▸ **WHAT IS EXPECTED**: Extract every line of the data below and reproduce each one unchanged.
--- BEGIN ---
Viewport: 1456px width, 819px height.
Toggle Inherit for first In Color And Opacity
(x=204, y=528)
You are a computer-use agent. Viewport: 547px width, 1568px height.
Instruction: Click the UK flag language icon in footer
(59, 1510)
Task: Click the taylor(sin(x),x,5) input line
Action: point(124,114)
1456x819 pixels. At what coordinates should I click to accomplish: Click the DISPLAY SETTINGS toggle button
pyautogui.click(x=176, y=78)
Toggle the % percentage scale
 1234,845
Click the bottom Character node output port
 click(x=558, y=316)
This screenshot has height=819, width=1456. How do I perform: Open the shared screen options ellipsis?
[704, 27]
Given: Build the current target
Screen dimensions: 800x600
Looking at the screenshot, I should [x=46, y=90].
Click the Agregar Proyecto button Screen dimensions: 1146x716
--- END ---
▸ **THE RESULT**:
Viewport: 1456px width, 819px height.
Toggle Inherit for first In Color And Opacity
(x=204, y=528)
You are a computer-use agent. Viewport: 547px width, 1568px height.
Instruction: Click the UK flag language icon in footer
(59, 1510)
Task: Click the taylor(sin(x),x,5) input line
Action: point(124,114)
1456x819 pixels. At what coordinates should I click to accomplish: Click the DISPLAY SETTINGS toggle button
pyautogui.click(x=176, y=78)
Toggle the % percentage scale
 1234,845
Click the bottom Character node output port
 click(x=558, y=316)
This screenshot has height=819, width=1456. How do I perform: Open the shared screen options ellipsis?
[704, 27]
Given: Build the current target
Screen dimensions: 800x600
Looking at the screenshot, I should [x=46, y=90].
Click the Agregar Proyecto button Screen dimensions: 1146x716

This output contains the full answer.